INFORMATION PROVIDED:
===

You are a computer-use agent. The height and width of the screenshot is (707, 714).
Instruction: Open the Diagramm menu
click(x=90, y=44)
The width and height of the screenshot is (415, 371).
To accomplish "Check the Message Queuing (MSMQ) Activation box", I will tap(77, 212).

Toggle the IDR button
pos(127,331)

===

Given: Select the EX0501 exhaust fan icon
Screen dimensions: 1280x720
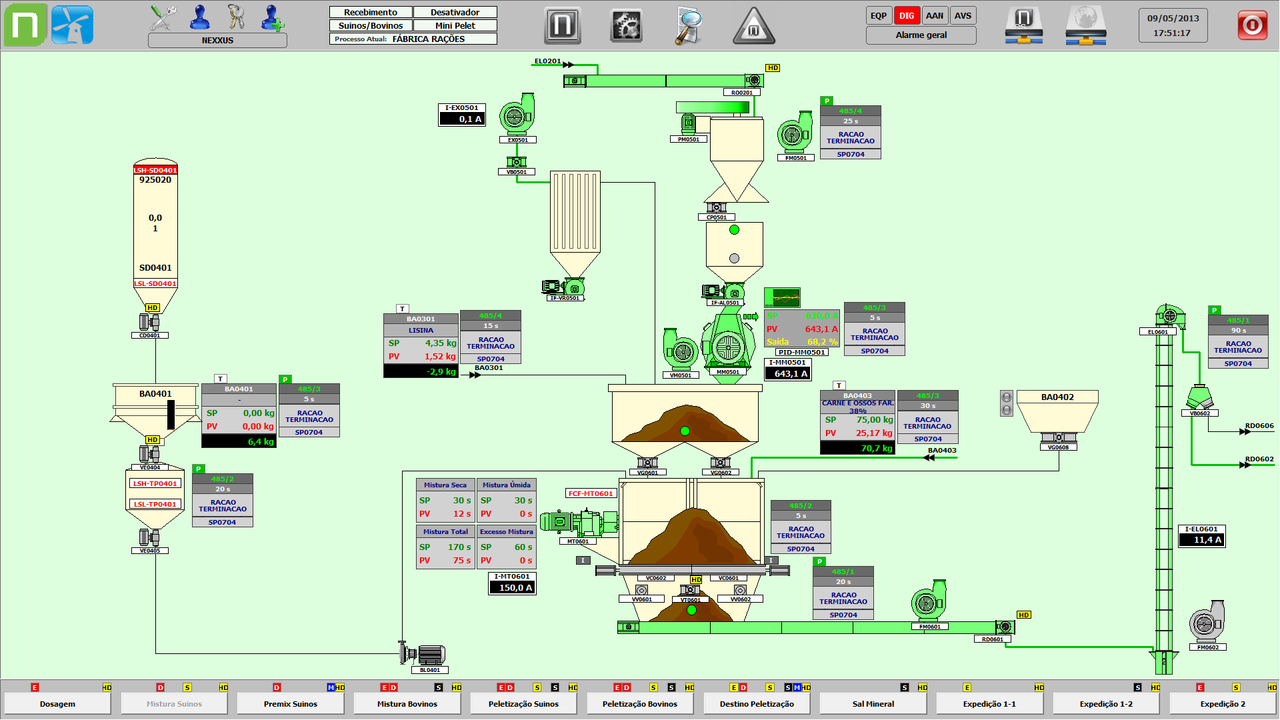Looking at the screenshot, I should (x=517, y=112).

===

PROBLEM: Where does "width" appear in the records above? Copy each line that holds it.

RESPONSE:
You are a computer-use agent. The height and width of the screenshot is (707, 714).
The width and height of the screenshot is (415, 371).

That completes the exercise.